ASU 2016-07, Investment - Simplifying the Transition to the Equity Method of Accounting
In January 2016, the FASB issued guidance that affects the accounting for equity investments, financial liabilities accounted for under the fair value option and the presentation and disclosure requirements for financial instruments. Under the new guidance, all equity investments in unconsolidated entities (other than those accounted for using the equity method of accounting) will generally be measured at fair value through earnings. There will no longer be an available-for-sale classification for equity securities with readily determinable fair values. For financial liabilities when the fair value option has been elected, changes in fair value due to instrument-specific credit risk will be recognized separately in other comprehensive income. It will require public business entities to use the exit price notion when measuring the fair value of financial instruments for disclosure purposes and separate presentation of financial assets and financial liabilities by measurement category and form of financial asset, and will eliminate the requirement for public business entities to disclose the method and significant assumptions used to estimate the fair value that is required to be disclosed for financial instruments measured at amortized cost. The new guidance is effective for annual reporting periods beginning after December 15, 2017, including interim reporting periods within that reporting period. We adopted this guidance on January 1, 2018, and the adoption did not have a material impact on our business, financial condition or results of operations.

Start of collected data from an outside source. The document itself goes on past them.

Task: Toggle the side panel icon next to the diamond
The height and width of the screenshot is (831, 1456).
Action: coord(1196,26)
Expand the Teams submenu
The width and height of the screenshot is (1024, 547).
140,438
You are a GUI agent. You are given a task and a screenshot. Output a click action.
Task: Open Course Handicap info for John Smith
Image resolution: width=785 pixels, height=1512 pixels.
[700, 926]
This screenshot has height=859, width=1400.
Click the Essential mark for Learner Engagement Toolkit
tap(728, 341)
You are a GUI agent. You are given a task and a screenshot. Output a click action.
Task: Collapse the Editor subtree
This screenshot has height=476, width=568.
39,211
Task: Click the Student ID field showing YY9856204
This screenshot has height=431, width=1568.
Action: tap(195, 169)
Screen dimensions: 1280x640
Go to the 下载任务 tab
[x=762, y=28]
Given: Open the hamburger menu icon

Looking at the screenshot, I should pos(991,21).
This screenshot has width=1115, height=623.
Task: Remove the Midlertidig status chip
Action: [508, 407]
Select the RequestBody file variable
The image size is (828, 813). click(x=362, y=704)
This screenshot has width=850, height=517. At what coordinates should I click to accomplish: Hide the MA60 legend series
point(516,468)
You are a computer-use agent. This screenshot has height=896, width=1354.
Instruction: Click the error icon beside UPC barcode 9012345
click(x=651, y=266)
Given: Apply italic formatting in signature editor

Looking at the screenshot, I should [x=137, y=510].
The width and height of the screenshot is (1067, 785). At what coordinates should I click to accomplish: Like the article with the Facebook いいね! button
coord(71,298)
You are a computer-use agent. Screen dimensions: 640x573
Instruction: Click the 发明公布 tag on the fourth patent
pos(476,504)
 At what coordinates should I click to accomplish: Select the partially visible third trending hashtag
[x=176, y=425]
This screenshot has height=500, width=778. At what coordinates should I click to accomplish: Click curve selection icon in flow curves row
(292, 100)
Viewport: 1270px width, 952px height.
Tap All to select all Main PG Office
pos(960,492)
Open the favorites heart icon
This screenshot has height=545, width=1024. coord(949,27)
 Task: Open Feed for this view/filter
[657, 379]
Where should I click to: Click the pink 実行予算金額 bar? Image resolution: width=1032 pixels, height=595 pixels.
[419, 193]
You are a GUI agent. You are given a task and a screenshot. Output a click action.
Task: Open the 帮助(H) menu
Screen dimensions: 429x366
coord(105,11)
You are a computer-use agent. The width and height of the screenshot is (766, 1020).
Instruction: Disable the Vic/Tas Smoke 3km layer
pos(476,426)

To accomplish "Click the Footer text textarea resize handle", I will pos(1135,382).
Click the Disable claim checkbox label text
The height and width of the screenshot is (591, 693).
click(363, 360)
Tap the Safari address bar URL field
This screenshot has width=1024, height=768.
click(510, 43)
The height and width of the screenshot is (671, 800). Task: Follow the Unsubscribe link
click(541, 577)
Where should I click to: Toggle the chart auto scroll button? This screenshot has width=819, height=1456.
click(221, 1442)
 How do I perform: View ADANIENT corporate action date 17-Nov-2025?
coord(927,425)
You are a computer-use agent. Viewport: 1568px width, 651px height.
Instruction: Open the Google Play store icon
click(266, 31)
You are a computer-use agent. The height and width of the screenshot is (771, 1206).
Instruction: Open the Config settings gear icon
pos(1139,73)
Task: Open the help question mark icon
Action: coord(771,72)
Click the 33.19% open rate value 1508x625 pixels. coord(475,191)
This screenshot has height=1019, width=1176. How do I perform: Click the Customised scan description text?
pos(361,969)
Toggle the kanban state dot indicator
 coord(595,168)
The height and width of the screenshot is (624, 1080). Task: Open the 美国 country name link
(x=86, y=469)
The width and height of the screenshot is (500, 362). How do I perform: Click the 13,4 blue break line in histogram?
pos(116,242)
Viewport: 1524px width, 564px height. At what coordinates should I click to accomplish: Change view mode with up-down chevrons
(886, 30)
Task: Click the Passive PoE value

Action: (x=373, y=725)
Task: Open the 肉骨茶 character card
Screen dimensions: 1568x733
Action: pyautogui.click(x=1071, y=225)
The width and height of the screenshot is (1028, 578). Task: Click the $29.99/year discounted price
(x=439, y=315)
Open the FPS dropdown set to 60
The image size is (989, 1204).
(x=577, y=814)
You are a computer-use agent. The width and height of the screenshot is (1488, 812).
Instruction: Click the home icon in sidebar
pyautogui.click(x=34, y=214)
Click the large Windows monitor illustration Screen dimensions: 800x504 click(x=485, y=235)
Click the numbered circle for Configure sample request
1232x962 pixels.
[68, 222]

ASU 2014-09, Revenue - Revenue from Contracts with Customers
In May 2014, the FASB issued guidance as codified in Accounting Standards Codification ("ASC") 606, “Revenue from Contracts with Customers ("ASC 606),” to clarify the principles for recognizing revenue. The core principle of the new guidance is that an entity should recognize revenue to depict the transfer of promised goods or services to customers in an amount that reflects the consideration to which the entity expects to be entitled in exchange for those goods or services. The guidance also requires improved interim and annual disclosures that enable the users of financial statements to better understand the nature, amount, timing, and uncertainty of revenues and cash flows arising from contracts with customers. The new guidance is effective for annual reporting periods beginning after December 15, 2017, including interim reporting periods within that reporting period, and can be adopted retrospectively. We adopted this guidance on January 1, 2018, using the modified retrospective transition method applied to contracts which were not completed as of January 1, 2018, and the adoption did not have a material impact on our business, financial condition or results of operations.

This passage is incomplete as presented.